In reply to Stone Muppet:
Sitting on your phone in a pocket, or crushing it in a chest pocket when mantling / cuddling the rock.
GPS - being on one side of a mountain will block out half the sky and give poor reception / accuracy. Use the GPSstatus app to see your satellites and accuracy. Make sure the almanac is downloaded in the valley so it doesn't have to spend time working out where it is.
Drizzle renders touchscreens unusable, if you're texting at the time your messages look like sgyusfhu;phal;hjua;fa'[werifhawer[eeeoa'[eirhju[aeriogju]aeoprhj]aepohja]erpoj]aeopgh (if the phone buffer can cope). Turning the screen off and on normally resets the touchscreen so you can use it again (assuming you've dried it off).

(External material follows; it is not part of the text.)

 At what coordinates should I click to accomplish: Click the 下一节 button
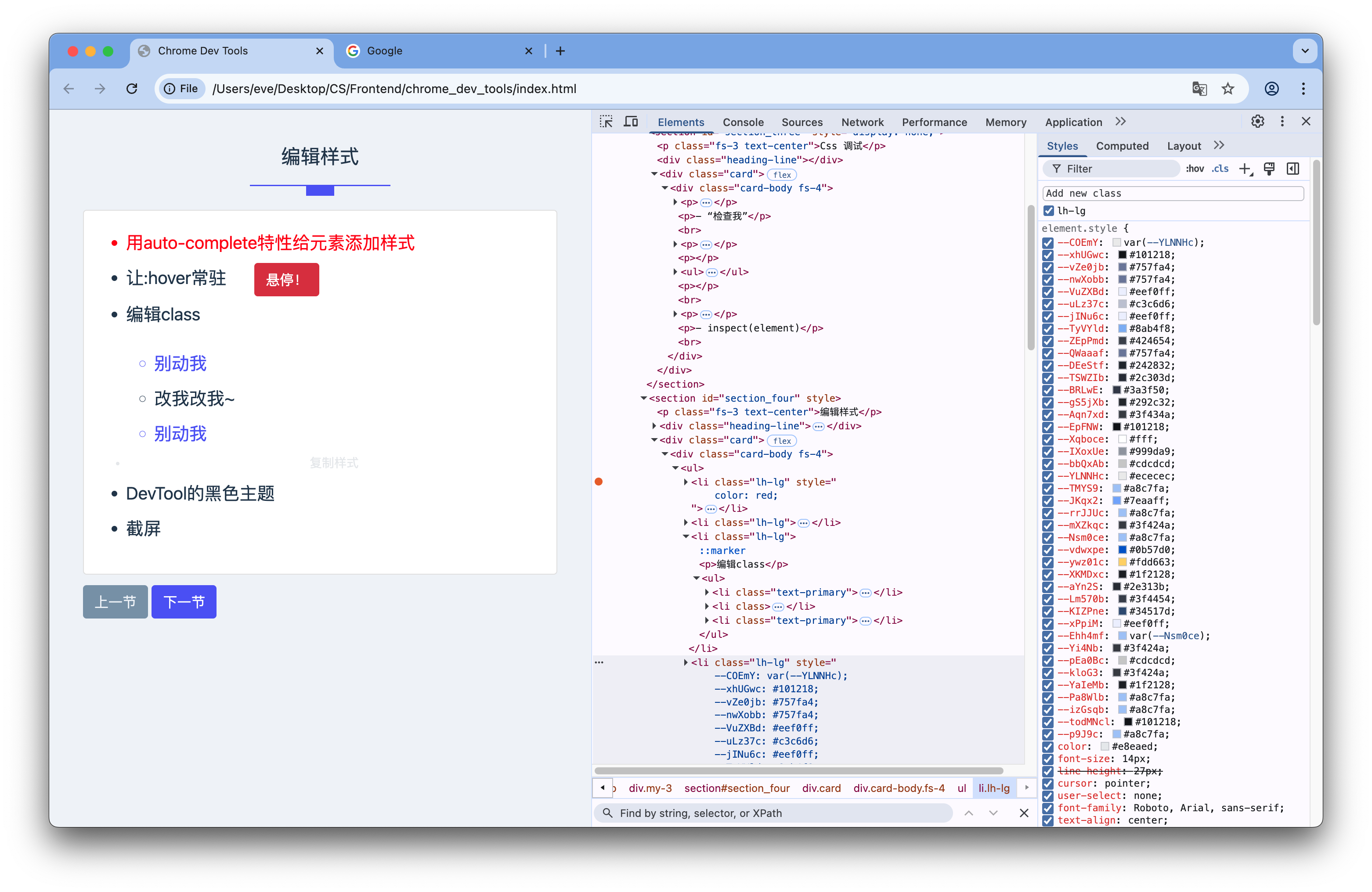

Update all your apps on wifi before leaving the valley so they won't try to update over 3/4G and hammer your battery / data allowance.
Newer signal technology normally drains battery faster than older eg. 4G>3G>2G. 4G is especially battery heavy, and newer phones will use multiple carrier frequencies at the same time for faster speeds and subsequent higher battery use. Often 2G aerials use the oldest lower frequencies (8/900Mhz) which work better at long range and indoors, although networks are now re-using frequencies to give themselves better 4G performance.
Cached Googlemaps only have the map layer, not photos. Some paths disappear at highest zoom bizarrely.
Text messages only need a sniff of signal to go, voice calls need much better signal strength.